West Anchorage Assembly member Eric Croft, chair of the Assembly’s Public Safety Committee, said the body initially sent a March 21 letter he sent to the House and Senate Judiciary Committees.
That letter, signed by all Assembly members save Eagle River’s Amy Demboski, cited two high-profile suspects – Shane Muse and Jessica Malcolm, arrested on vehicle theft and weapons-misconduct charges respectively – released under Senate Bill 91 as examples of cases in which courts have been forced to ignore Outside criminal records for first-time Alaska offenders.
“If you would like other examples of the serious public safety risks posed by ignoring out-of-state convictions in bail determinations, we would be happy to provide them,” Assembly members wrote.
To address the problem, the Assembly urged lawmakers to advance a set of companion bills, House Bill 295 and Senate Bill 150, which would give judges more discretion in matters involving pretrial release.
On Friday, Croft said that the letter didn’t gain much traction with members of the committees, despite 10 of the Assembly’s 11 members signing it.
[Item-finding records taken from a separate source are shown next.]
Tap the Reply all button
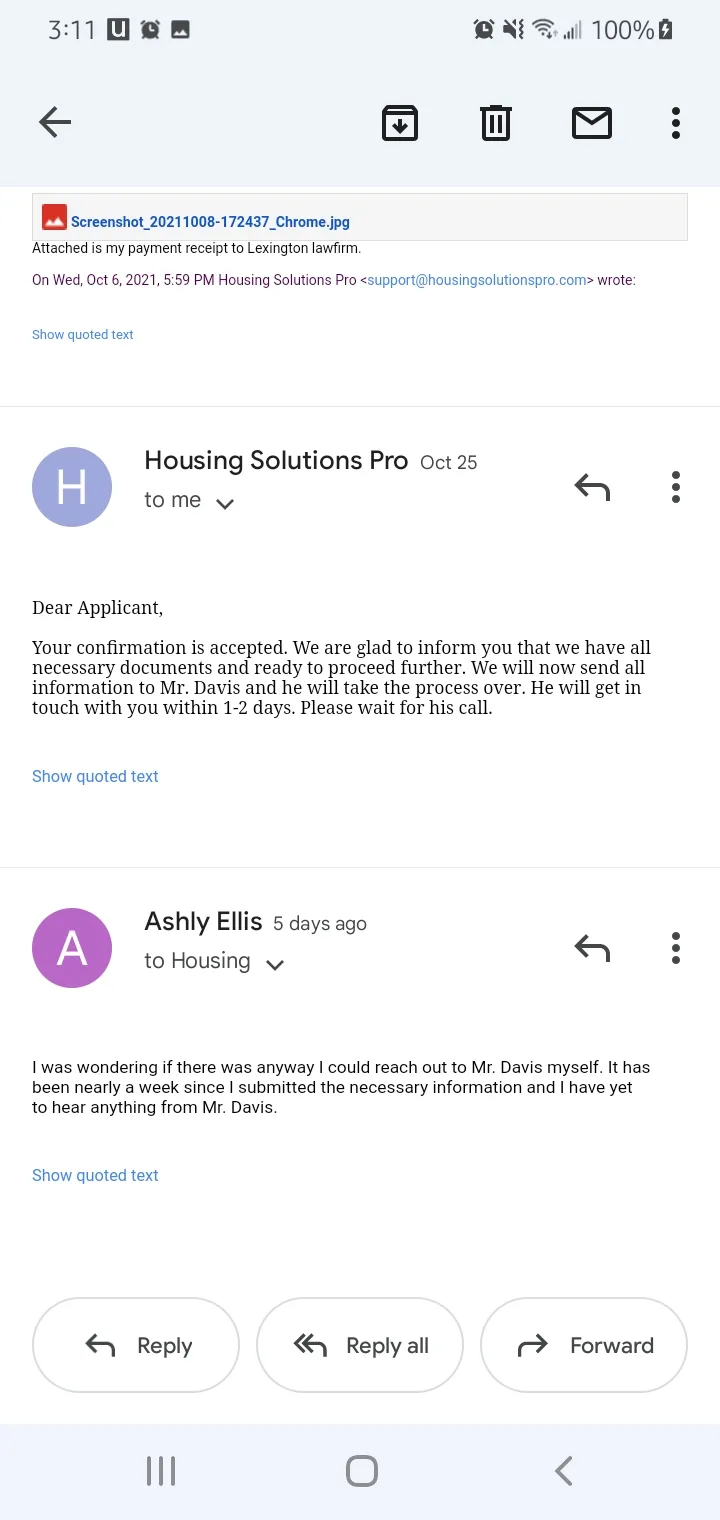Image resolution: width=720 pixels, height=1520 pixels. [x=360, y=1345]
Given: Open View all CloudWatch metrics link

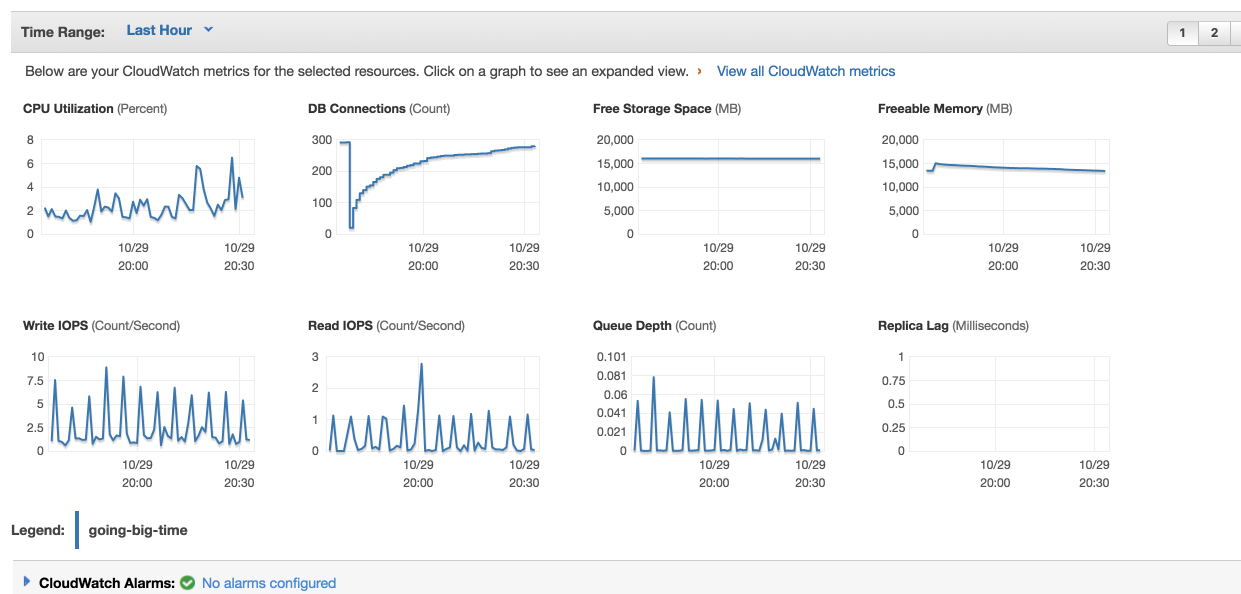Looking at the screenshot, I should click(x=805, y=71).
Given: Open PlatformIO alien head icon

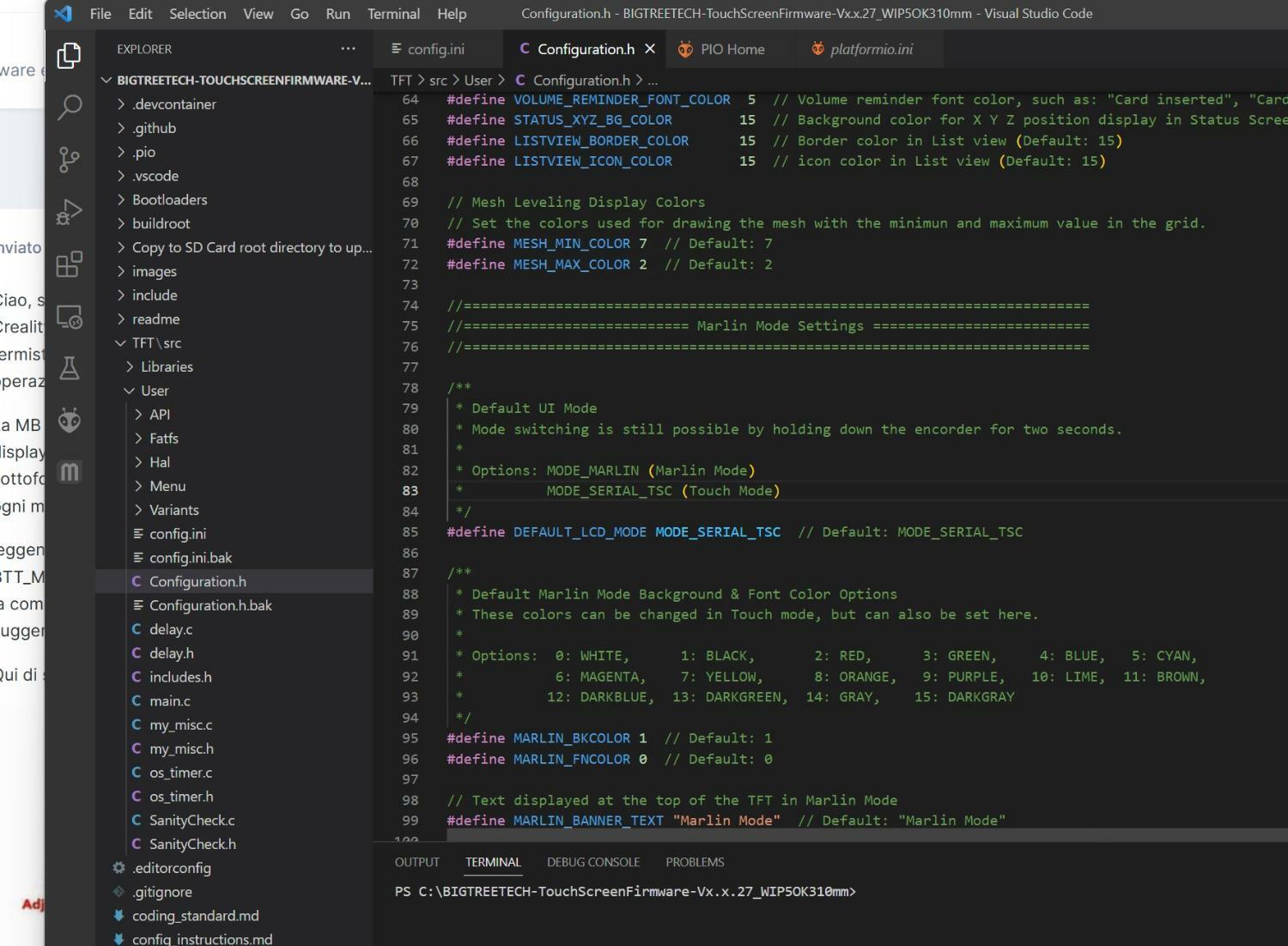Looking at the screenshot, I should [69, 421].
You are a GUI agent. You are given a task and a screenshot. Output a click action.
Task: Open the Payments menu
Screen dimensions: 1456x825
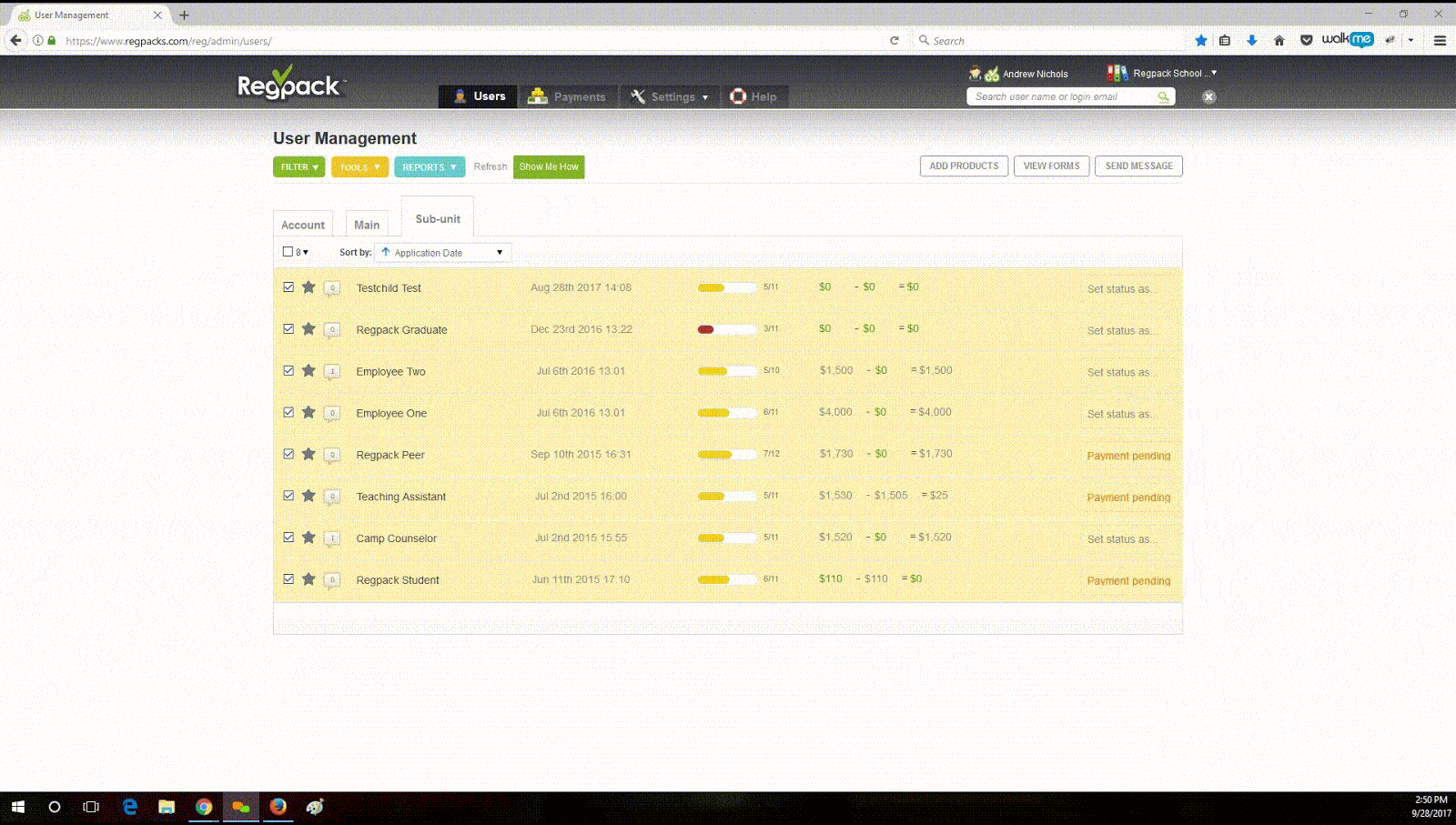pyautogui.click(x=568, y=96)
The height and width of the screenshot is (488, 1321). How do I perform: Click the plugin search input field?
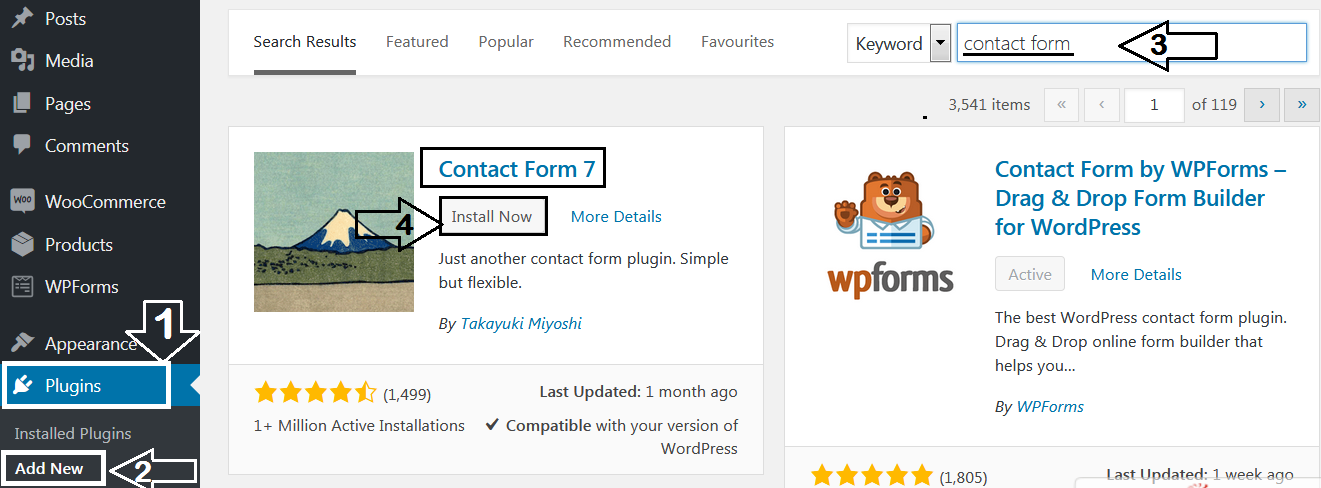point(1130,43)
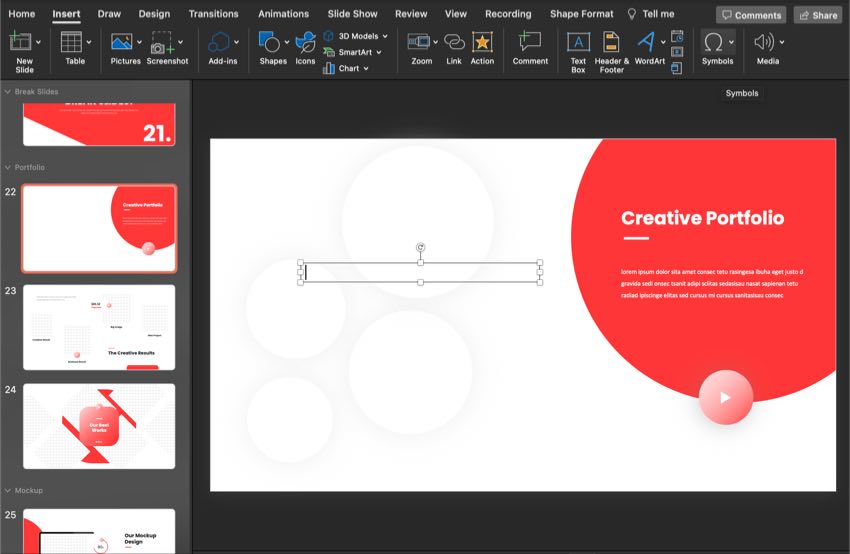
Task: Select the Screenshot tool
Action: 162,42
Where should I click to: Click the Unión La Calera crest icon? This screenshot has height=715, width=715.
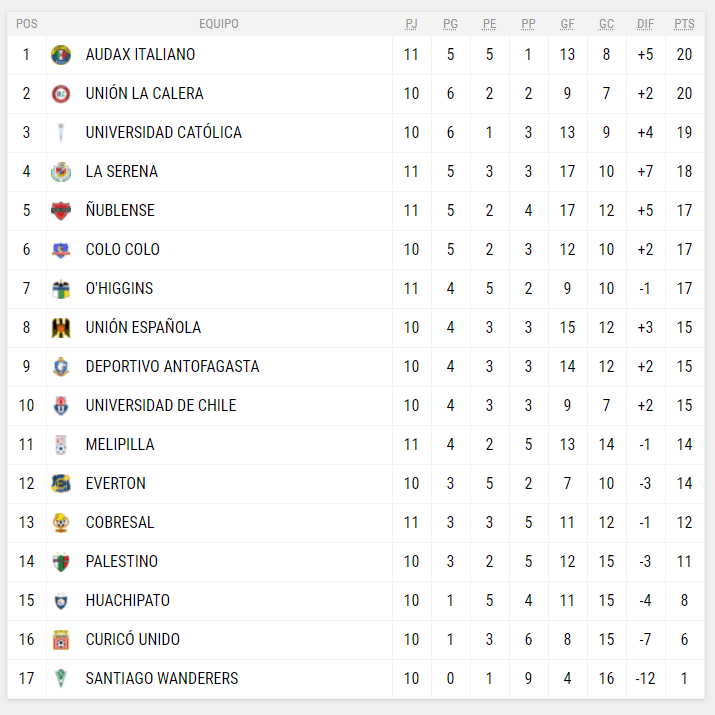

He said the only member not to do so, Eagle River’s Amy Demboski, wasn’t at a Public Safety Committee hearing on domestic-violence prosecutions where Croft circulated the letter to be signed.
Demboski said Friday that she had since signed the letter as well, emphasizing her opposition to SB 91 in its entirety.
"Do I think these two bills are going to fix SB 91? No," Demboski said. "SB 91 needs to be repealed, but the pretrial assessment tool is clearly broken."
Croft – who has served as both a prosecutor and a state representative – added that the cases mentioned in the letter weren’t the only two available to the Assembly.
“Frankly, we could get ‘em 20 more examples and prosecutors have been giving me more,” Croft said. “This is a really dangerous problem – letting people out we know to be dangerous, just because SB 91 says they can’t look at out-of-state convictions.”
On Thursday, Croft opened his message up to all 60 lawmakers in the state House and Senate, emailing them the letter along with a renewed plea for help because at the Legislature’s current pace, “it seems unlikely either bill will pass.”
“As an individual Alaskan resident, I think this is important,” Croft wrote. “As a former prosecutor, I am particularly concerned about a loophole that forces judges to let dangerous criminals walk out of their courtrooms. As a parent, I am worried about what those dangerous criminals might do when set free. As representative on the Assembly for over 50,000 Alaska residents, I know this is important to my constituents too.”
House Judiciary member Rep. Charisse Millett (R-Anchorage) sent a Tweet emphasizing the Assembly’s message on Thursday.
So far, Croft said he has received “very supportive” responses so far from lawmakers, with no real defenses of retaining the status quo – a unified response matching the Assembly's.
“I think it is newsworthy when basically the entire Assembly speaks,” Croft said. “I think it’s newsworthy when it’s bipartisan.”
Croft and Assembly Chair Dick Traini plan to introduce a resolution formalizing the Assembly’s support for the judicial-discretion bills on Tuesday when members meet to certify this month’s municipal election.